Apenas uma semana foi o tempo que a Assembleia Legislativa levou para aprovar uma proposta do Executivo que acaba com o cargo de Auxiliar de Desenvolvimento Rural do Instituto de Pesquisa, Assistência Técnica e Extensão Rural (Incaper). A “grande derrota”, como classificam com pesar os servidores, aconteceu na sessão ordinária desta terça-feira (11), e teve voto contra apenas do deputado Sergio Majeski (PSB) e aprovação com ressalva de Iriny Lopes (PT).

O Projeto de Lei Complementar (PLC) 8/2021 extingue imediatamente as 154 vagas hoje não ocupadas para o cargo e as outras 99 ainda ocupadas, na vacância, ou seja, serão extintas à medida que os servidores se aposentarem ou passarem por outro processo de saída do cargo.

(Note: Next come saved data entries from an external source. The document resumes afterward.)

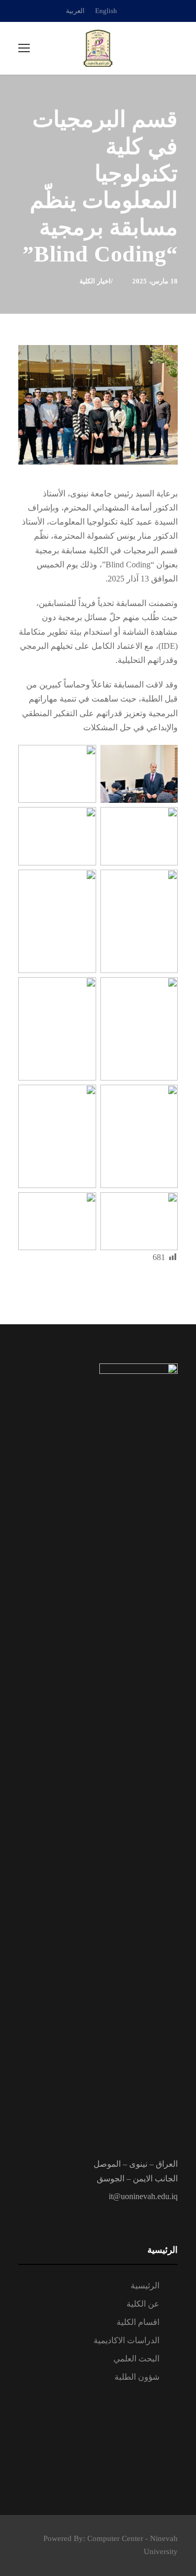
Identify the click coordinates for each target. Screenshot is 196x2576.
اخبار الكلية (95, 281)
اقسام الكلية (138, 2322)
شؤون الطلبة (136, 2376)
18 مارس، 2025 (155, 281)
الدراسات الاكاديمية (126, 2340)
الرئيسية (145, 2285)
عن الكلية (142, 2303)
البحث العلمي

Ao justificar seu voto, Iriny Lopes ressaltou que “a passos lentos estamos caminhando para uma desestatização perigosa do Espírito Santo” e que é preciso que o Estado assuma a sua vocação agrícola”.

“Eu tenho expectativa de que a gente possa voltar a uma mesa de conversa e negociação, para pensar um tipo de reestruturação para um órgão importantíssimo como o Incaper, capaz de fazer assessoria técnico-científica, para melhorar a qualidade da nossa produção, para subir a escala de produção, aproveitando cada vez mais a terra e fazendo dela a condição de voltar a produzir, e não de exaurir como são feitas nos latifúndios onde prevalece a monocultura e a terra é levada à exaustão, precisando de décadas e décadas e décadas e muito recurso para a sua recuperação. Solicito ao governo uma reabertura de conversa com esses atores”, destacou a parlamentar.

Majeski questionou: “como será a substituição desses cargos que estão sendo eliminados? Processo seletivo, democrático? Ou ali estamos criando mais uma quantidade imensa de cargos que poderão ser ocupados também por apadrinhamento, como tem sido o tempo inteiro?”, provocou.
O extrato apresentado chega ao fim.